Michael Dorn, Assistant Professor of urban education, and Coordinator of the Graduate Certificate in Disability Studies, Temple University, Philadelphia, Pennsylvania, USA. Mike’s research focuses on the history of public health, population surveillance, and subaltern resistance to biomedical authority. His abiding interest is in the history of ideas regarding the impact of the physical and human-built environment on health.
Michael Dorn was born in Berkeley, California, during the late 1960’s peace and civil rights struggles. He was moved by his parents as a toddler to Columbia, Missouri, where life was a little more peaceful. During those early years in Missouri, he developed a fascination with maps and travel that stuck with him. Except for six months near Washington, DC, most of his formative years were spent in the Midwest, including 15 years (middle school through college) in Columbus, Ohio.

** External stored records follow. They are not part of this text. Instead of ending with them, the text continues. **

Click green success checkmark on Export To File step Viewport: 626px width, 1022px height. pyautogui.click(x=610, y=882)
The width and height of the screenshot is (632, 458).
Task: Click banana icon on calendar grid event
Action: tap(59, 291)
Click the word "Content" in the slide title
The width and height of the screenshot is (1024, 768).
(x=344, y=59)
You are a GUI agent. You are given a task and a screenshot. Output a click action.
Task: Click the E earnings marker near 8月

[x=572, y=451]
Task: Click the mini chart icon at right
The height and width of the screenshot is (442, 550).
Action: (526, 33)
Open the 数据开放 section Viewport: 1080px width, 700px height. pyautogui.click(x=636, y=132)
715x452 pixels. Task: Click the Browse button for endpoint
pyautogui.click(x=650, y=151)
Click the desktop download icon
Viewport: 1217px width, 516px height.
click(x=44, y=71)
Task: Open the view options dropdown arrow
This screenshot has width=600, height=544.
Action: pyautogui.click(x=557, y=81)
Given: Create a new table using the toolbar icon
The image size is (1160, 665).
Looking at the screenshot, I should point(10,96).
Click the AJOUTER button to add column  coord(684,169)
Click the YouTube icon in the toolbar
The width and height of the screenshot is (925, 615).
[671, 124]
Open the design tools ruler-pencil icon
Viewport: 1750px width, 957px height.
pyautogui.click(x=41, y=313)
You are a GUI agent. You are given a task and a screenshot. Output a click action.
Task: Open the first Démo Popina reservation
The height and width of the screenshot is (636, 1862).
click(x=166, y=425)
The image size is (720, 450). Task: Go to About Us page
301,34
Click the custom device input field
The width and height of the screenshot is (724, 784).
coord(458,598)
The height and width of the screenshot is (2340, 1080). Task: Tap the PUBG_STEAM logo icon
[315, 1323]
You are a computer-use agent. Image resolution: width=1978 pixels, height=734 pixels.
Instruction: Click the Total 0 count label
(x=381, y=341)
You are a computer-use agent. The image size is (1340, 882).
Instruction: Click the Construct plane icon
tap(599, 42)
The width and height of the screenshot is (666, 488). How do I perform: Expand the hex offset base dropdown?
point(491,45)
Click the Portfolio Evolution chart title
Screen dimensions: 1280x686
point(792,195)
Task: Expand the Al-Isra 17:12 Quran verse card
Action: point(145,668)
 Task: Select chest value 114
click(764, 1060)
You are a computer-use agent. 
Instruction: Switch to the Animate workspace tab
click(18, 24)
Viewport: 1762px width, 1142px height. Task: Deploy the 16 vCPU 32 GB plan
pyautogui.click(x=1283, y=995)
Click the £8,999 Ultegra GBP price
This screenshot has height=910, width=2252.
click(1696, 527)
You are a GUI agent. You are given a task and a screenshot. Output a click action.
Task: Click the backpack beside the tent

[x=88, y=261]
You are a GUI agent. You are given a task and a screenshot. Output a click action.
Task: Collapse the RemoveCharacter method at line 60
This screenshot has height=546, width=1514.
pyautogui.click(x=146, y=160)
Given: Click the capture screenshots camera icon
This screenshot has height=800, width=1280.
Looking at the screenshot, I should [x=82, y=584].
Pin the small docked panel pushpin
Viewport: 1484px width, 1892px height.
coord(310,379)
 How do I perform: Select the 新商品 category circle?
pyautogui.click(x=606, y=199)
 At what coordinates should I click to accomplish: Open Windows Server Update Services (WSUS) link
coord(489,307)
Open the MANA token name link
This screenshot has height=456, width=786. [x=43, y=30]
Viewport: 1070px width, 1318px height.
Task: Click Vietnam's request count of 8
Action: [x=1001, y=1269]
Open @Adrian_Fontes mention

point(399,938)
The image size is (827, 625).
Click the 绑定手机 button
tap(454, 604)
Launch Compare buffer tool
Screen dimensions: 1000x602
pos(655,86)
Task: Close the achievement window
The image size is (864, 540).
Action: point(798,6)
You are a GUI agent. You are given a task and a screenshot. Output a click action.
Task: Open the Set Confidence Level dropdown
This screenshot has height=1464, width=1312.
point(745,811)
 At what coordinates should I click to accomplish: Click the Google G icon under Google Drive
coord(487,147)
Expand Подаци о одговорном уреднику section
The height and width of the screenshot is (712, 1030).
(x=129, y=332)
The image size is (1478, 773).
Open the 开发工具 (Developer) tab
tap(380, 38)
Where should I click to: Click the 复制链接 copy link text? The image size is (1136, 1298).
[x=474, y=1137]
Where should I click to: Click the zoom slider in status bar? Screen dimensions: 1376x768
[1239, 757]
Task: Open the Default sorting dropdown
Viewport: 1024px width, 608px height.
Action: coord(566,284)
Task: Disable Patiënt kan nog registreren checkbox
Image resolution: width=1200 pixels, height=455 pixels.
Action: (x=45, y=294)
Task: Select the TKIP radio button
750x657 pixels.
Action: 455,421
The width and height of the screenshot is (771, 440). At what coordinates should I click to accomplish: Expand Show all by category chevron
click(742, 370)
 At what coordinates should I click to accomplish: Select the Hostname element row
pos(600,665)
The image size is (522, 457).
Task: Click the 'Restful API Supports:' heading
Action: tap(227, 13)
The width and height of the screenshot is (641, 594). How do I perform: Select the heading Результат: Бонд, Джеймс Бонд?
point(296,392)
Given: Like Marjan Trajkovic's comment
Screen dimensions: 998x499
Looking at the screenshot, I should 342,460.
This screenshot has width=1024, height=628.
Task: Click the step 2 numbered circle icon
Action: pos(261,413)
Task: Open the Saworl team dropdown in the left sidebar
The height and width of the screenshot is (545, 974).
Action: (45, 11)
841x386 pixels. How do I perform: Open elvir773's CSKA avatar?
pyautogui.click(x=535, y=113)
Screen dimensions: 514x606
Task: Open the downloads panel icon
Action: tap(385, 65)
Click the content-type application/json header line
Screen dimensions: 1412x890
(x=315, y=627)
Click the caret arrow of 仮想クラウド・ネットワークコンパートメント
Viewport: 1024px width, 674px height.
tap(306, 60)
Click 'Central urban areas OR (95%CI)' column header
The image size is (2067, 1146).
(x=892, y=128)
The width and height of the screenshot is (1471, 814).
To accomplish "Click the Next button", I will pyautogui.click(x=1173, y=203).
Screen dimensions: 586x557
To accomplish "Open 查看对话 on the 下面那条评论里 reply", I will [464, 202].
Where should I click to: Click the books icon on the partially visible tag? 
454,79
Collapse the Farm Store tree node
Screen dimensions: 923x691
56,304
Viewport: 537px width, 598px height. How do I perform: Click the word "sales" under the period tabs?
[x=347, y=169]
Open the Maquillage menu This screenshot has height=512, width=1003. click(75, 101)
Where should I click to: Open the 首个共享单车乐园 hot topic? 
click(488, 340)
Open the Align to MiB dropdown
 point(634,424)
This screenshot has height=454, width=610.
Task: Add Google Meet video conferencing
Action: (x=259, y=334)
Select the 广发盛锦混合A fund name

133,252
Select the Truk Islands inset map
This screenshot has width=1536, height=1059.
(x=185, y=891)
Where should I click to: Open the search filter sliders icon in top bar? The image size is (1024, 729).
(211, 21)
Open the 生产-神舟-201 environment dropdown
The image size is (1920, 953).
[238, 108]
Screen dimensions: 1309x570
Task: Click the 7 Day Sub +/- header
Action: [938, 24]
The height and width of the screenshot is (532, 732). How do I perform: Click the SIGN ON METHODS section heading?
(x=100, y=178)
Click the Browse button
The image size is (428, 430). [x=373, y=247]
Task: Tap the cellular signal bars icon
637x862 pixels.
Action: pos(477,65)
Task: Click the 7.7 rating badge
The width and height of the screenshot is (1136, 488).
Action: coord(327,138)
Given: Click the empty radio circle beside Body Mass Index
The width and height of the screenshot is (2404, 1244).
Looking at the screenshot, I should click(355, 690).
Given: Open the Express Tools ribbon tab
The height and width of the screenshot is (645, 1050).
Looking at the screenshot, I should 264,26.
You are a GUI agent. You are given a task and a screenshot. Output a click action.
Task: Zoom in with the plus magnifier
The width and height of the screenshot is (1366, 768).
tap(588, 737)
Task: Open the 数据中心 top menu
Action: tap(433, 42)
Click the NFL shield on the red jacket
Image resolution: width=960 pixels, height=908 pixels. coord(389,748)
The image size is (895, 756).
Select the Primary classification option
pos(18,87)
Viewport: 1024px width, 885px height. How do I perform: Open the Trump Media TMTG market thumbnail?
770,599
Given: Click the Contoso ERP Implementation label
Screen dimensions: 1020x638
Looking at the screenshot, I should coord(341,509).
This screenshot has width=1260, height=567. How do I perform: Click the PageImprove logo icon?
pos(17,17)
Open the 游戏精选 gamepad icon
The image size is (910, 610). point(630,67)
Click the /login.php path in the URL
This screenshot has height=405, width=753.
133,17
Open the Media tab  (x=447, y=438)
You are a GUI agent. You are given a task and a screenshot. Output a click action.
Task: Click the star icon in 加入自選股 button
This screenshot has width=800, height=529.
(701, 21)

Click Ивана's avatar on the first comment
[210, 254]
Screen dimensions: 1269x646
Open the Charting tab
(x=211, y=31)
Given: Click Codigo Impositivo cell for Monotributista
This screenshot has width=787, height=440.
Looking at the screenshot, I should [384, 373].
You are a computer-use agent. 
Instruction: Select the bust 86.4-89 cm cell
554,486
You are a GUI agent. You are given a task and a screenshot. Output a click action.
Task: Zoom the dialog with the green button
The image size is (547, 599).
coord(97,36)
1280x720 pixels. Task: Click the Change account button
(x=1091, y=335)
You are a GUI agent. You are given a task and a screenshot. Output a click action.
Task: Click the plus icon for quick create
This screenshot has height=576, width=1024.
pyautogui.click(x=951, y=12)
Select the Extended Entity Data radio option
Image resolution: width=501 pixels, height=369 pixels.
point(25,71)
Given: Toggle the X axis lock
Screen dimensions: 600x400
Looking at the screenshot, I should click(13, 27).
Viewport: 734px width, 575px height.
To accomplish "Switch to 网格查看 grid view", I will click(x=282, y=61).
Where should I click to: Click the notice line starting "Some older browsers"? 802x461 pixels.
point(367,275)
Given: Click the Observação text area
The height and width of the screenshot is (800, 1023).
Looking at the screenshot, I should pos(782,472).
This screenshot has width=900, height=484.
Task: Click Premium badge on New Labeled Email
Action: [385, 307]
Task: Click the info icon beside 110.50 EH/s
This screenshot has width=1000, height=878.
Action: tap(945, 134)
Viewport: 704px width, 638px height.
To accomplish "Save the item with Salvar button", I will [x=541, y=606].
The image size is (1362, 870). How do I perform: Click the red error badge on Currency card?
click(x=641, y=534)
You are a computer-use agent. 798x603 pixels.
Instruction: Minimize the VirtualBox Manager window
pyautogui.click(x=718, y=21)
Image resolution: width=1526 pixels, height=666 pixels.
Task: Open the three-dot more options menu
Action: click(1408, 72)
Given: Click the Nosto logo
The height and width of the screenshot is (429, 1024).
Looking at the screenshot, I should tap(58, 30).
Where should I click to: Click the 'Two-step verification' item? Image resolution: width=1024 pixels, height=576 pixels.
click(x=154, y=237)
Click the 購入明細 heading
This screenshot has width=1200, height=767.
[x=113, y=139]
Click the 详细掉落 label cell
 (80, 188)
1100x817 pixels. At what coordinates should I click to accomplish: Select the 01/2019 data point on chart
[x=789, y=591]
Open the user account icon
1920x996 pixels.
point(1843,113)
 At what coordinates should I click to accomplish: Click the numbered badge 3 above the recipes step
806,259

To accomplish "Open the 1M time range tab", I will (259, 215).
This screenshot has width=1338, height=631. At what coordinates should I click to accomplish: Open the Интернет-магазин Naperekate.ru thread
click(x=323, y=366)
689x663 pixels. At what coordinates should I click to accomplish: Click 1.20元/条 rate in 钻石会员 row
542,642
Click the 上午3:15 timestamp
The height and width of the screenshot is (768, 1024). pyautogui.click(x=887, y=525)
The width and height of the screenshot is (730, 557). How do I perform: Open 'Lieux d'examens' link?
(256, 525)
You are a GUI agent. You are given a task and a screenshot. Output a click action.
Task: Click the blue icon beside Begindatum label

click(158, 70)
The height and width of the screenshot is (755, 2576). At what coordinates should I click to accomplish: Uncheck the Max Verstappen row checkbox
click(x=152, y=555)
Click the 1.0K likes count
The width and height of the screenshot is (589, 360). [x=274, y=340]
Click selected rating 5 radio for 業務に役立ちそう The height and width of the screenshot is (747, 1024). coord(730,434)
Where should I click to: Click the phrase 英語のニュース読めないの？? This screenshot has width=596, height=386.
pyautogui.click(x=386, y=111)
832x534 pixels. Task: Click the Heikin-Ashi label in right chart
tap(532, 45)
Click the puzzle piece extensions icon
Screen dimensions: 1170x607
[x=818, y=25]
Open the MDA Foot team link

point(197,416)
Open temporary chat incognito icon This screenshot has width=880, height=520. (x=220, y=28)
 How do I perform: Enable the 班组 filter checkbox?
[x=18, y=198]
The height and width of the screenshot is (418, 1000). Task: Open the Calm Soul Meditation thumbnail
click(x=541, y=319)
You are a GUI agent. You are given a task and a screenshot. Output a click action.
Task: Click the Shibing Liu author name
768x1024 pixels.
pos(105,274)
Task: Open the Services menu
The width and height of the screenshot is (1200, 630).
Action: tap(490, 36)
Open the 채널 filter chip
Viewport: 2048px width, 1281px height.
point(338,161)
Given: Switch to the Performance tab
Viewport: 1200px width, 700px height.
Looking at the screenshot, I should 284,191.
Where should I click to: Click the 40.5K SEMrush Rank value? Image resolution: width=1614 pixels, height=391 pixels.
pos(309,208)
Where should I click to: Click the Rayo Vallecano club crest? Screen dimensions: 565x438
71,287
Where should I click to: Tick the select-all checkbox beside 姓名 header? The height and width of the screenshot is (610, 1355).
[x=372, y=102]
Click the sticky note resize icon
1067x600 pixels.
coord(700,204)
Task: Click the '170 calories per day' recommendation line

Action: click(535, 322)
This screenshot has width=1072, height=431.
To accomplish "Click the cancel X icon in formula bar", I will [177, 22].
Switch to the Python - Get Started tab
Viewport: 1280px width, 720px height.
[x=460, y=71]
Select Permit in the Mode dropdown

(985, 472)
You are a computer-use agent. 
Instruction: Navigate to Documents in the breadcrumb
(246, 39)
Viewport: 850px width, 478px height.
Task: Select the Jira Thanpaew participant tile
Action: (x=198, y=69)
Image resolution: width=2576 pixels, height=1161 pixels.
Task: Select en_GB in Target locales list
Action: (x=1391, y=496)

Mike earned his BS degree in architecture from the Ohio State University in 1990; his MS in Geography at the Pennsylvania State University in 1994; and his PhD in Geography at the University of Kentucky in 2002.
Although much of Mike’s work is U.S.-based, he is planning to undertake international comparative research, with a focus on Jamaica and the Caribbean. Since autumn of 2002, in addition to coordinating and teaching in the diability studies program, he has taught and advised in the Urban Education Program of the Department of Education Leadership and Policy Studies. Students in Mike’s classes learn to appreciate the cultural, political and economic diversity to be found everywhere, both far and near. For the past four summers he has brought students from Temple University to the rural Jamican parish of St. Thomas ( see TU Study Abroad ). There they partner with community organizations such as schools, women’s centers, and rural development agencies. Students pursue projects of mutual interest while the non-profit Edu-Tourism, Inc. works to ensure that these projects move forward. He has also participated in a project where high school students enroll in a curriculum combining field work, laboratory exercises, interactive lectures and career exploration interviews ( view this link ).
Mike’s work has appeared in the Professional Geographer, Disability Studies Quarterly, Health and Place and The Journal of the History of Medicine and Allied Sciences. He currently serves as chair emeritus for the AAG MGSG. He spends his spare time revising his dissertation as a book manuscript, with the provisional title Medical Geography and the American Frontier, and completing chapters building on this work for two other edited collections.